=== Records supplied ===

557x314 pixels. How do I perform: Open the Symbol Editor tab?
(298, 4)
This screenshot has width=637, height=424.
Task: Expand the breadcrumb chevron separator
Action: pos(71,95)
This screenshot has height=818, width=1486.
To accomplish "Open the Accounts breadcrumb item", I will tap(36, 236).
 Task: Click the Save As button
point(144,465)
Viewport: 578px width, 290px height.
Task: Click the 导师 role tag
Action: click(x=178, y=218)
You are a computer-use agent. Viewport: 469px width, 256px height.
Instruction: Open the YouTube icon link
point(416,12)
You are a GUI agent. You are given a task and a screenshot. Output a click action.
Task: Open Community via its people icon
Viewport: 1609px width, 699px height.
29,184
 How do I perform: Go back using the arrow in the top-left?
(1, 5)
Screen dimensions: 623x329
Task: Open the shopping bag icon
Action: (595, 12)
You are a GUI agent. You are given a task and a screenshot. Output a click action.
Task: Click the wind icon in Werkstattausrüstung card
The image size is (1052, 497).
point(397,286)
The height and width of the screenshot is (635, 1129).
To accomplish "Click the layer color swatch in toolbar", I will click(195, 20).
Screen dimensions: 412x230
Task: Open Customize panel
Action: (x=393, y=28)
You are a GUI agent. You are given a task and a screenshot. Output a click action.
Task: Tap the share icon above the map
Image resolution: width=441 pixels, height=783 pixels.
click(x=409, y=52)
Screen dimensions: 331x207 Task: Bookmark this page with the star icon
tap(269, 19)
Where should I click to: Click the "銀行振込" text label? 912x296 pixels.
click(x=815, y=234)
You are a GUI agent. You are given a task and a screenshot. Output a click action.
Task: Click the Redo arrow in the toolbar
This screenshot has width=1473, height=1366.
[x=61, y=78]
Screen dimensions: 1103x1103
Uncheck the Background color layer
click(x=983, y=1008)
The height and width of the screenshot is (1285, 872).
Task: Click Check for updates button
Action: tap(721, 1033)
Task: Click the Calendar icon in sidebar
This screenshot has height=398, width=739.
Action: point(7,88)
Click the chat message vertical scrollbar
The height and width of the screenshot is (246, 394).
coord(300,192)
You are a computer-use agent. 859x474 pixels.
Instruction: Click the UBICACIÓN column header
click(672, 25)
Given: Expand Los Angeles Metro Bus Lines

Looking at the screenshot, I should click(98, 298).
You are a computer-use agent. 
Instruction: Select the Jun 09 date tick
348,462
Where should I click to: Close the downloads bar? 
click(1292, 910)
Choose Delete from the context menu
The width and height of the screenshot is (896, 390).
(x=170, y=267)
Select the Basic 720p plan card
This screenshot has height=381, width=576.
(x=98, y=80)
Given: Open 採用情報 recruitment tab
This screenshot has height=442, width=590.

===

# Your task
Please copy every one of the records above word for word, keeping each line in its original order.

# Solution for this exercise
557x314 pixels. How do I perform: Open the Symbol Editor tab?
(298, 4)
This screenshot has width=637, height=424.
Task: Expand the breadcrumb chevron separator
Action: pos(71,95)
This screenshot has height=818, width=1486.
To accomplish "Open the Accounts breadcrumb item", I will tap(36, 236).
 Task: Click the Save As button
point(144,465)
Viewport: 578px width, 290px height.
Task: Click the 导师 role tag
Action: click(x=178, y=218)
You are a computer-use agent. Viewport: 469px width, 256px height.
Instruction: Open the YouTube icon link
point(416,12)
You are a GUI agent. You are given a task and a screenshot. Output a click action.
Task: Open Community via its people icon
Viewport: 1609px width, 699px height.
29,184
 How do I perform: Go back using the arrow in the top-left?
(1, 5)
Screen dimensions: 623x329
Task: Open the shopping bag icon
Action: (595, 12)
You are a GUI agent. You are given a task and a screenshot. Output a click action.
Task: Click the wind icon in Werkstattausrüstung card
The image size is (1052, 497).
point(397,286)
The height and width of the screenshot is (635, 1129).
To accomplish "Click the layer color swatch in toolbar", I will click(195, 20).
Screen dimensions: 412x230
Task: Open Customize panel
Action: (x=393, y=28)
You are a GUI agent. You are given a task and a screenshot. Output a click action.
Task: Tap the share icon above the map
Image resolution: width=441 pixels, height=783 pixels.
click(x=409, y=52)
Screen dimensions: 331x207 Task: Bookmark this page with the star icon
tap(269, 19)
Where should I click to: Click the "銀行振込" text label? 912x296 pixels.
click(x=815, y=234)
You are a GUI agent. You are given a task and a screenshot. Output a click action.
Task: Click the Redo arrow in the toolbar
This screenshot has width=1473, height=1366.
[x=61, y=78]
Screen dimensions: 1103x1103
Uncheck the Background color layer
click(x=983, y=1008)
The height and width of the screenshot is (1285, 872).
Task: Click Check for updates button
Action: tap(721, 1033)
Task: Click the Calendar icon in sidebar
This screenshot has height=398, width=739.
Action: point(7,88)
Click the chat message vertical scrollbar
The height and width of the screenshot is (246, 394).
coord(300,192)
You are a computer-use agent. 859x474 pixels.
Instruction: Click the UBICACIÓN column header
click(672, 25)
Given: Expand Los Angeles Metro Bus Lines

Looking at the screenshot, I should click(98, 298).
You are a computer-use agent. 
Instruction: Select the Jun 09 date tick
348,462
Where should I click to: Close the downloads bar? 
click(1292, 910)
Choose Delete from the context menu
The width and height of the screenshot is (896, 390).
(x=170, y=267)
Select the Basic 720p plan card
This screenshot has height=381, width=576.
(x=98, y=80)
Given: Open 採用情報 recruitment tab
This screenshot has height=442, width=590.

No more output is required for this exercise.